I don’t lick. I chew.

SPOOFE: My advice is don’t let Smeghead anywhere near your balls.

As for the OP, my remote has an eject button on it. The only time I have to do the “down on your knees, bitch” step is when I put the disc in.

Fucking Dish Net receivers!! And you shut the hell up, Marni!


Fagjunk Theology: Not just for sodomite propagandists anymore.

I have the same problem as the OP, exactly: Television is kind of curvy, so the DVD and the VCR have to go on the bottom shelf near the ground, and the remote control (also a universal remote thing) doesn’t have the eject button on it. I can’t tell you how many times I have damned the eyes of the manufacturers, especially when my dog decides: “hey, he is lying on the floor! That must mean I have to lick his face incessantly and not let him see the buttons (which is a virtual impossiblity anyway) until he screams at me to get off, then I’ll bring the ball over and start the nightmare that is playtime!”.
Damn their eyes, I say!

I dunno… my scrotum is made out of kevlar!

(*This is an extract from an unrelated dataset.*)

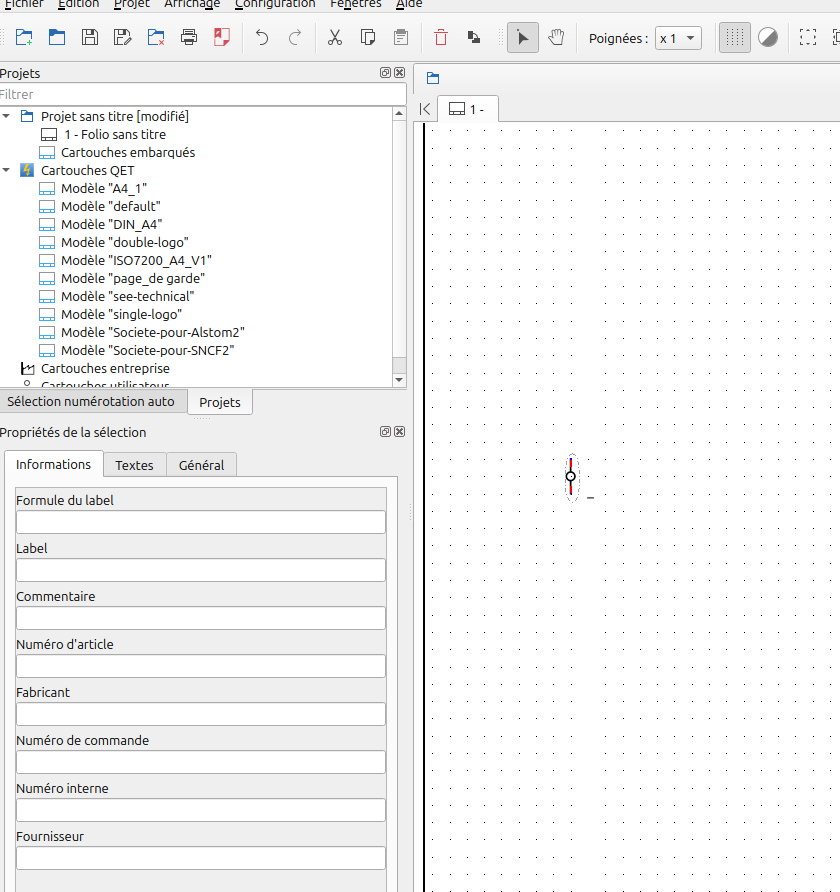This screenshot has width=840, height=892.
Task: Click the Cut scissors icon
Action: [335, 38]
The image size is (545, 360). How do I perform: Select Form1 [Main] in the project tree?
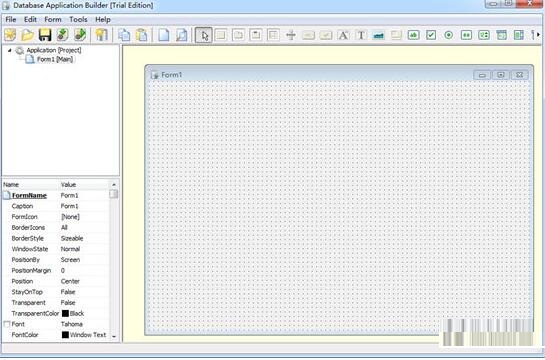coord(55,59)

A handy solution my SO and I use… we don’t buy entertainment units. We use other cabinetry – my SO uses a kitchen-pantry thingy, it’s a larder of sorts (kind like these, but much fancier. Hers is actually an Amish “jelly cupboard.” It looks great because with solid wood doors, you can just close them to make all the ugly electronics and video clutter vanish. It doesn’t look like something that belongs in a kitchen, so until it opens, most people think it’s some kind of wardrobe.

Added bonus is that you can arrange the shelves in any configuration you’d like, so the VCR is just under the TV, but the TV is at about chest height.

I have a similar cabinetry system. Hides the ugly electronics (no matter now nice they make the TVs, they will always be big, clunky glass squares) and I can put the VCR wherever I see fit. Mine is just above the TV so I can eject tapes and poke at the buttons while standing.

The only downside is that the cabinets are not usually very deep, so we both have to stick ours in the corner so that the back of the TV set has room to stick out.